= Albanisa =

Venezuelan-Nicaraguan company

Alba de Nicaragua, S.A., better known as ALBANISA is a joint Venezuelan-Nicaraguan company operating in Nicaragua, being jointly owned by Venezuelan oil company PDVSA and its Nicaraguan counterpart PETRONIC. Since its inception, it has been accused of criticism and embezzlement.

==History==
The fund was established in 2007, following Daniel Ortega's return to presidency, and the signing of a joint agreement to bring Venezuelan oil imports to Nicaragua. In late August 2009, the Nicaraguan Energy Institute (INE) signed an agreement with energy provider Unión Fenosa and ALBANISA, which up until then had no experience in the energy industry. Criticism emerged over the 15-year US$500 million deal, citing lack of supervision in the Nicaraguan market.

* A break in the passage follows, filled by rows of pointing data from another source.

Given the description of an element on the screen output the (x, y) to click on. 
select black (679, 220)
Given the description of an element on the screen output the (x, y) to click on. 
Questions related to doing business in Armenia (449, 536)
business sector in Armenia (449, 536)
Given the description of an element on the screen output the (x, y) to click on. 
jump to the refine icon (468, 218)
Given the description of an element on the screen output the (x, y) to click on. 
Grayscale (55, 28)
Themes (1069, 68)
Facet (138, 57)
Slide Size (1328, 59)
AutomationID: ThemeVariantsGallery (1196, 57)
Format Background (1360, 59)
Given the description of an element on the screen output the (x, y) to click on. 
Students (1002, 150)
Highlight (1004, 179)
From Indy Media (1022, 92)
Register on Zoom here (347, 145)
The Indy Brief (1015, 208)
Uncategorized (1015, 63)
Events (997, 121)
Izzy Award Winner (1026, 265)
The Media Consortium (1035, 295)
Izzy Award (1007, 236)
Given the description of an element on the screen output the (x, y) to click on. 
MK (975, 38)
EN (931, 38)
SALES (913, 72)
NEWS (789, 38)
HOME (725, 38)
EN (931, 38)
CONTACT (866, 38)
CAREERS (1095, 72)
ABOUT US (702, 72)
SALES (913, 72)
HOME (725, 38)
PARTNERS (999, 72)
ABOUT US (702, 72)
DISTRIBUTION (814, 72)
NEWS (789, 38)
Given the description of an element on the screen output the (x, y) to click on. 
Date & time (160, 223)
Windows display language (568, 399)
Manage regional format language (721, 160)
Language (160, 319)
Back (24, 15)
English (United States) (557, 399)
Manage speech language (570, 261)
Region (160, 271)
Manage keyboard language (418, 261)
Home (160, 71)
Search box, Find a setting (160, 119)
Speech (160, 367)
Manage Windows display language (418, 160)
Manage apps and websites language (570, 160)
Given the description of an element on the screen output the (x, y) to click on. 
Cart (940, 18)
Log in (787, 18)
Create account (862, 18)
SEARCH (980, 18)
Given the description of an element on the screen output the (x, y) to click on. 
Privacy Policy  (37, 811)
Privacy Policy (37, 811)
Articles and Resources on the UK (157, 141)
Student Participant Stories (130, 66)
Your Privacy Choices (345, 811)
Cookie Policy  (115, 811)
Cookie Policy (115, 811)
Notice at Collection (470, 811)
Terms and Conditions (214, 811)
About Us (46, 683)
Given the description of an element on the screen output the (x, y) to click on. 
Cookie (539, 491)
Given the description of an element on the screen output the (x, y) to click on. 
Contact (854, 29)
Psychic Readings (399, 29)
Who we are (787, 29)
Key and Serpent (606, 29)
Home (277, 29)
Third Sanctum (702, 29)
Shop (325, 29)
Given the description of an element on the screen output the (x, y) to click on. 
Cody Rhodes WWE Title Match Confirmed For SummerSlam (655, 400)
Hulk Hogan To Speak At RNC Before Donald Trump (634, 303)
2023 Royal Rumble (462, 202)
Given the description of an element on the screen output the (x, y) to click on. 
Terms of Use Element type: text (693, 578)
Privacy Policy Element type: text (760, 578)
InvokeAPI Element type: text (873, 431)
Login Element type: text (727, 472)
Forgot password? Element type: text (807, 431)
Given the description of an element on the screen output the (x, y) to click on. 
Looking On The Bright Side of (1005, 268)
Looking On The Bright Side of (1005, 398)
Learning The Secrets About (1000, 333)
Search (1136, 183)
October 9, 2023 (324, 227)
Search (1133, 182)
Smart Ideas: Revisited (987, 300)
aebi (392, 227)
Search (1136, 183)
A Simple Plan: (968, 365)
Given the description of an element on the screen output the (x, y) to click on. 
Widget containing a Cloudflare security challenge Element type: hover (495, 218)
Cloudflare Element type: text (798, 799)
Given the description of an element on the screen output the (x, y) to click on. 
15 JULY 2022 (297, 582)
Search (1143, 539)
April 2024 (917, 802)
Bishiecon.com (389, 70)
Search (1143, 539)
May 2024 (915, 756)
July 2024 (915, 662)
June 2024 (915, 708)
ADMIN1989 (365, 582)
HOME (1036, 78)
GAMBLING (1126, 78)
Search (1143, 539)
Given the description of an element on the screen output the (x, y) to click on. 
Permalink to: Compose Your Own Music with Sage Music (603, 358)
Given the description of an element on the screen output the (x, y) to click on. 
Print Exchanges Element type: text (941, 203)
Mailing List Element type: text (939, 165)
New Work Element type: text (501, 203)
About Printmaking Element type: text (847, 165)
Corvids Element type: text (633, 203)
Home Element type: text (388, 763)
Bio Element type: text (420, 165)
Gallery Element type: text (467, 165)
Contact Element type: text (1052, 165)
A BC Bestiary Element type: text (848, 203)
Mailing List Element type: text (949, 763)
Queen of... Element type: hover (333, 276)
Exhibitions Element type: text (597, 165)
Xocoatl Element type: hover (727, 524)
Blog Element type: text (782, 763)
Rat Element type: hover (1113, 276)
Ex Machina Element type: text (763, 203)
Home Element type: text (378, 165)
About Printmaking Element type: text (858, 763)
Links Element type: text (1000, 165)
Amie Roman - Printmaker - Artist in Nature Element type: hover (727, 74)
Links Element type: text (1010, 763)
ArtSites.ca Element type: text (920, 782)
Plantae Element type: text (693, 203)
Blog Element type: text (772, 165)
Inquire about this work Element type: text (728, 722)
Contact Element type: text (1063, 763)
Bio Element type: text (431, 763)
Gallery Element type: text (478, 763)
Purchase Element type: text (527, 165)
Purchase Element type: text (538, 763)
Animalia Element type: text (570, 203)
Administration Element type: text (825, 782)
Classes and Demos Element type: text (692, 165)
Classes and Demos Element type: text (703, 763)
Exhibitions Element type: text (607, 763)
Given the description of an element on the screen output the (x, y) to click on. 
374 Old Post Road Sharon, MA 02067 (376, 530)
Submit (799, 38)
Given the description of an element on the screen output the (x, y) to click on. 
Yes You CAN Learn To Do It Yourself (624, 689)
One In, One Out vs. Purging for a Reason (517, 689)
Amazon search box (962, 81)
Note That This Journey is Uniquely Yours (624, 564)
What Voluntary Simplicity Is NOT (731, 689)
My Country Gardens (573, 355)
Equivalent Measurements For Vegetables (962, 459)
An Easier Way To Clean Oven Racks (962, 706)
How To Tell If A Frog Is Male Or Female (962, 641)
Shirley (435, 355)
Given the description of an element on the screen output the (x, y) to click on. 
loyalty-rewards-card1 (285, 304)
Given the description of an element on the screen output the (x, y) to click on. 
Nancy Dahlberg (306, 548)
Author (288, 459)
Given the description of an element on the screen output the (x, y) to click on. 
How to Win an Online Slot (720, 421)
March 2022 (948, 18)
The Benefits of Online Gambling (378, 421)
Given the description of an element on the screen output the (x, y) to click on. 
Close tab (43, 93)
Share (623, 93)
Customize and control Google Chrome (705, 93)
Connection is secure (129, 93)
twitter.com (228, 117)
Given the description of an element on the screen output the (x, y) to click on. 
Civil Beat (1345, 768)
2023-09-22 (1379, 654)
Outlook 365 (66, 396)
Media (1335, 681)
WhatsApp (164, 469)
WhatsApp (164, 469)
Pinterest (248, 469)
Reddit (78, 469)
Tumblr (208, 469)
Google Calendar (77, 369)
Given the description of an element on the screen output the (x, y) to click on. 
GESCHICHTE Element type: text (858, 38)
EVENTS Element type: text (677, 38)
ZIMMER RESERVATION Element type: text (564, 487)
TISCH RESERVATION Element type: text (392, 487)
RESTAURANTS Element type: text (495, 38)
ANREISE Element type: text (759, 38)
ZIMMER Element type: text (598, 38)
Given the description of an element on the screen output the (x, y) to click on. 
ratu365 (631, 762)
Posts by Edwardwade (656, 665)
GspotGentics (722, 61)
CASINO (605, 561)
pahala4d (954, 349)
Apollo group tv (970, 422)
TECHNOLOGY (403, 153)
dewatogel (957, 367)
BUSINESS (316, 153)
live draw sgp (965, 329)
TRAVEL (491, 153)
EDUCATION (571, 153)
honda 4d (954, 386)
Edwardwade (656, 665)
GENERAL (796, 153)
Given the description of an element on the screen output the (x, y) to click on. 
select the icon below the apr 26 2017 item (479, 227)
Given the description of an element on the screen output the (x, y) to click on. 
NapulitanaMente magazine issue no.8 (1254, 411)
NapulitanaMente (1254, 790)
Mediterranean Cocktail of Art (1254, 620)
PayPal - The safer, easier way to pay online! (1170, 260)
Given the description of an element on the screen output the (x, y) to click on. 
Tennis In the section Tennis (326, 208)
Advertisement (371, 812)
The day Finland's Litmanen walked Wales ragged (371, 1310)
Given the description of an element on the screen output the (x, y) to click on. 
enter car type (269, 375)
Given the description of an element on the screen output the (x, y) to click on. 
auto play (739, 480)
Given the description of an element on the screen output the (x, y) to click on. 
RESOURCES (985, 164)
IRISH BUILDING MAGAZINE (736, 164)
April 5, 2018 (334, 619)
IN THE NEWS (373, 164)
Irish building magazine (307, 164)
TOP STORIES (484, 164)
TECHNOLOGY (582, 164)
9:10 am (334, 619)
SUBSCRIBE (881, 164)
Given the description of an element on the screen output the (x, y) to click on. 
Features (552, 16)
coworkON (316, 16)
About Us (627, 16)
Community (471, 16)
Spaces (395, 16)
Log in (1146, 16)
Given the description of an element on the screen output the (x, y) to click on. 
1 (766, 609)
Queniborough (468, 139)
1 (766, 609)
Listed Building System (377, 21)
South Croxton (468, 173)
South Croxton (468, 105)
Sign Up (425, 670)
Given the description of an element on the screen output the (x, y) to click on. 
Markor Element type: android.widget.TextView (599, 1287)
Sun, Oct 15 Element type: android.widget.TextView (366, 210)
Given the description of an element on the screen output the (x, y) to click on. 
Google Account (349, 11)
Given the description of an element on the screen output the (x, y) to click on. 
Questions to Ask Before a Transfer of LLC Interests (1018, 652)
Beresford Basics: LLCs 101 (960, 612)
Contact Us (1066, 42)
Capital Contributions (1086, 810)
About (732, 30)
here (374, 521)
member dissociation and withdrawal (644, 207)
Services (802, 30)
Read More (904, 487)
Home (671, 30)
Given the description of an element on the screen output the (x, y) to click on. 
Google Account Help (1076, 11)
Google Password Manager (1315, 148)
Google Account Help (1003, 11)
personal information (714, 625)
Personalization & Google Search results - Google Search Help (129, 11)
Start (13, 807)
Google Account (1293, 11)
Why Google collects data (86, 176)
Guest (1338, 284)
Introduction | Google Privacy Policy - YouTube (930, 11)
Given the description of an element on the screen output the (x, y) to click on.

One of its most notable acts was the acquisition of the formerly private television channel TN8 in late 2009, for the sum of US$9.7 million, as the channel had been indebted since 2000 and had been negotiating with the fund since earlier in 2009. By January 25, 2010, the channel was now under the control of musician and businessman Juan Carlos Ortega, son of Daniel Ortega.

The company acquired Hotel Seminole in Managua in 2009; it closed on June 15, 2018.

ALBANISA created BanCorp in 2015; the bank was acquired by the government in 2019 and was subsequently shut down.

The US government sanctioned ALBANISA on January 29, 2019 in a tweet that referred the company as "PDVSA's slush fund".